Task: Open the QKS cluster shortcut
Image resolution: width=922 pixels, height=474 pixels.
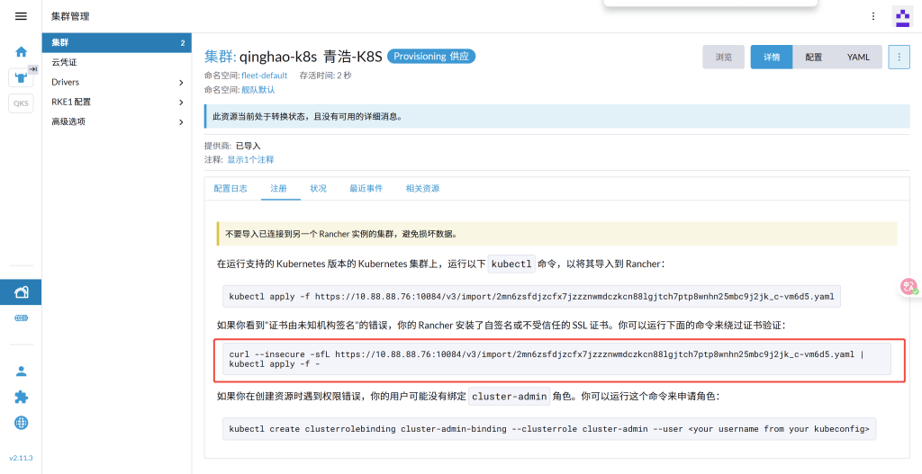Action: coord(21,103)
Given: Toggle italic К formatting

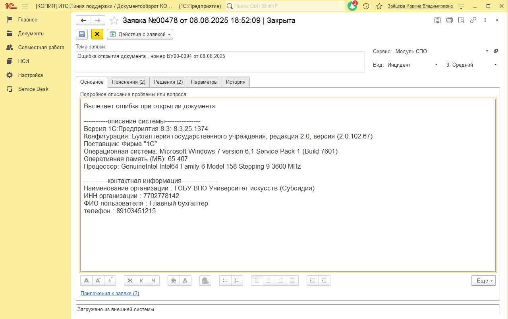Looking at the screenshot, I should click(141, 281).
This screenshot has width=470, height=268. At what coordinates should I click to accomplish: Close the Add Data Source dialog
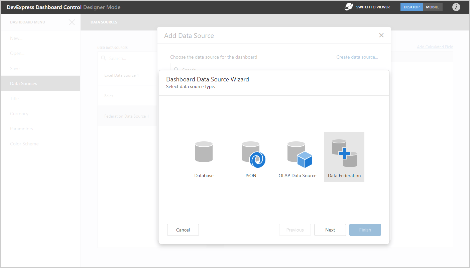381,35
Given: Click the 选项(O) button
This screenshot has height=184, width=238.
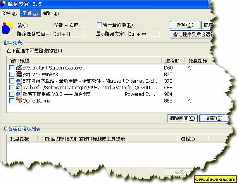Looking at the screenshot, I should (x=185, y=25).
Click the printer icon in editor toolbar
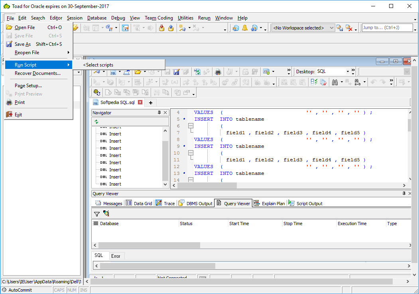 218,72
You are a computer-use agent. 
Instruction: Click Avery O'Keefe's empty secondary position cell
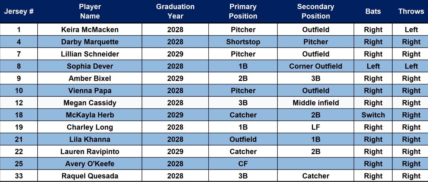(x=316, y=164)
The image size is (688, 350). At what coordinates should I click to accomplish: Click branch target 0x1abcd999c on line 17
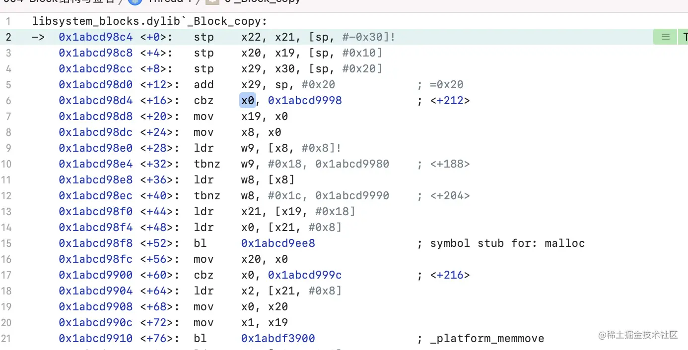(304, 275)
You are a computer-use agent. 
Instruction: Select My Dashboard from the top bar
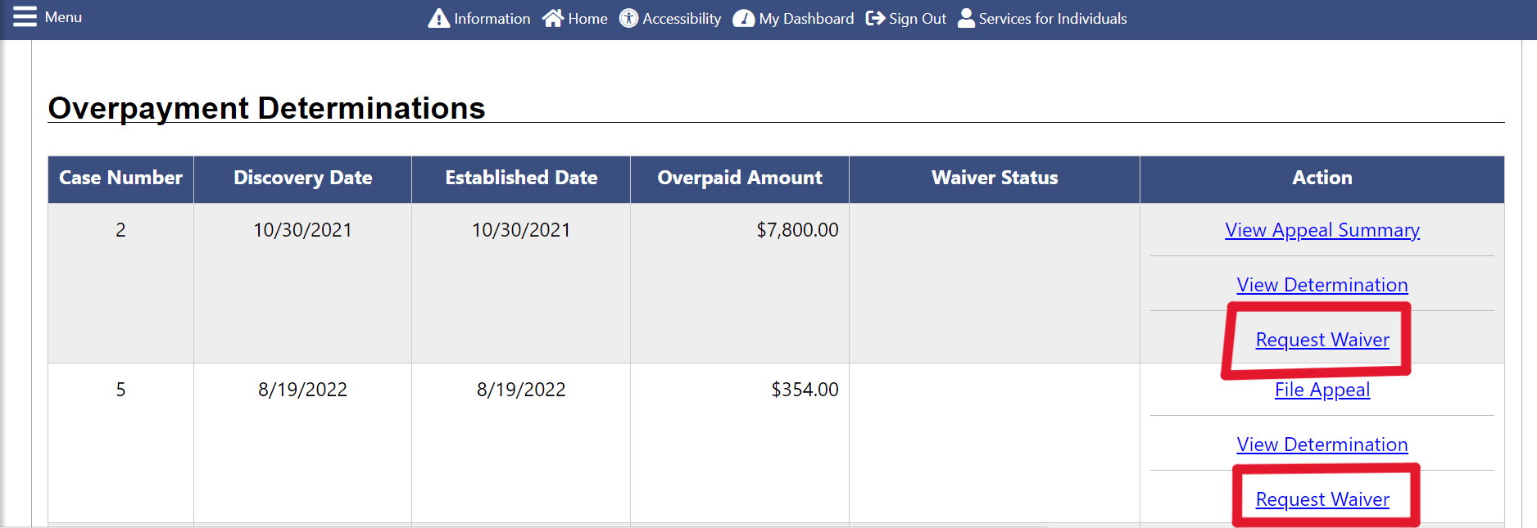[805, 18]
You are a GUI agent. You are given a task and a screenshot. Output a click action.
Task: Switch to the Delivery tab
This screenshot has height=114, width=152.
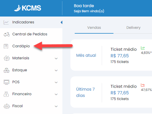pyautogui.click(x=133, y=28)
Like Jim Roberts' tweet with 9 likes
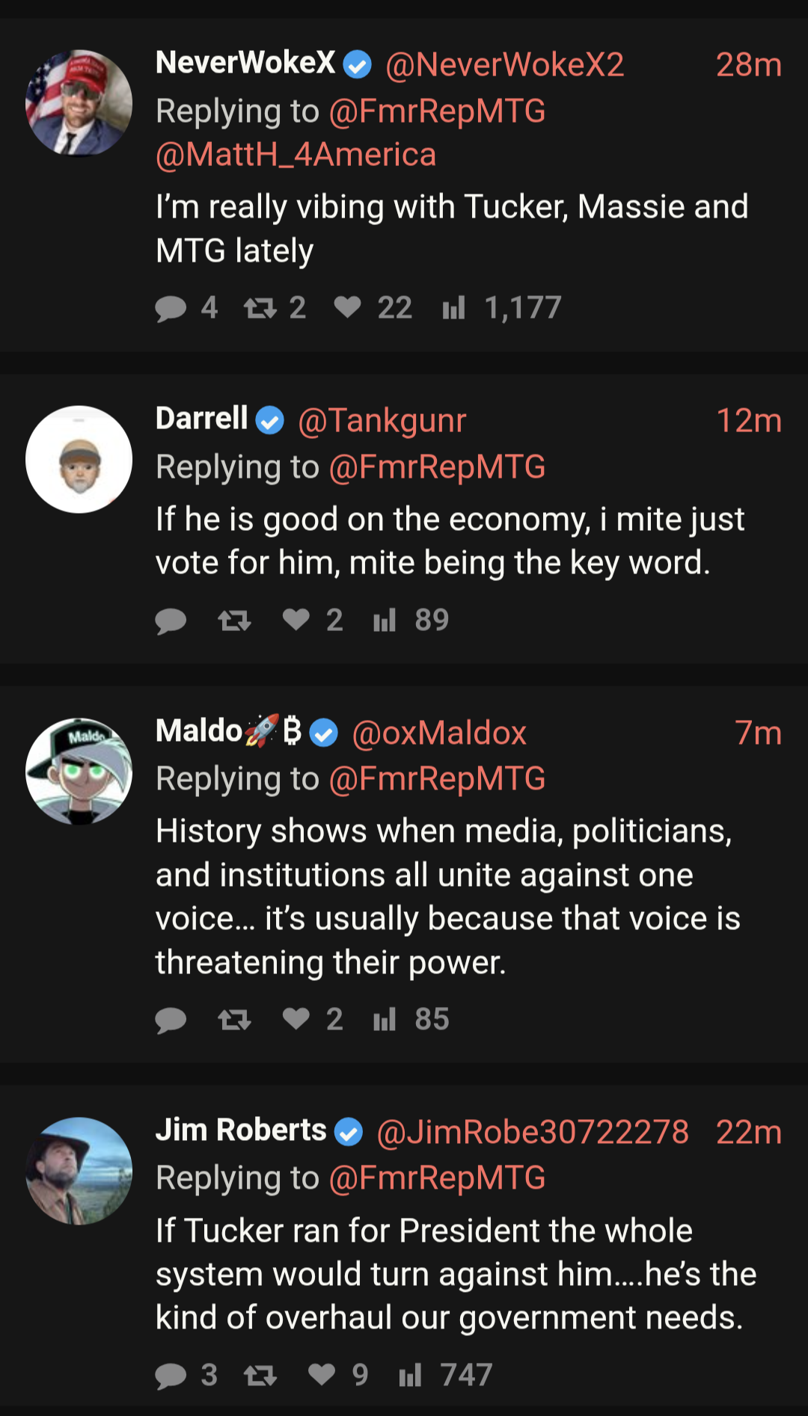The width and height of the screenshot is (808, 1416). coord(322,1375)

---

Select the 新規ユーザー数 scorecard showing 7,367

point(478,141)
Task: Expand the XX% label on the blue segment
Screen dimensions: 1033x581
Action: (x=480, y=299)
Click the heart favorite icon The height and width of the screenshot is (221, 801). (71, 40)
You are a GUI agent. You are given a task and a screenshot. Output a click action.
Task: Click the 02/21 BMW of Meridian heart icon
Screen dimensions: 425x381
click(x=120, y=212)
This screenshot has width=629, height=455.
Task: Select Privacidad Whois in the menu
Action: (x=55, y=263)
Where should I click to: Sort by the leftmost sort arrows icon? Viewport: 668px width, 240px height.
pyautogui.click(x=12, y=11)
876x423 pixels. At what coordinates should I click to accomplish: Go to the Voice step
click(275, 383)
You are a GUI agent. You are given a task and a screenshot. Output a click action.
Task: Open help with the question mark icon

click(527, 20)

#### WHAT IS NEEDED:
The lines above that include "heart" should each be listed.

#### ANSWER AREA:
Click the heart favorite icon The height and width of the screenshot is (221, 801). (71, 40)
Task: Click the 02/21 BMW of Meridian heart icon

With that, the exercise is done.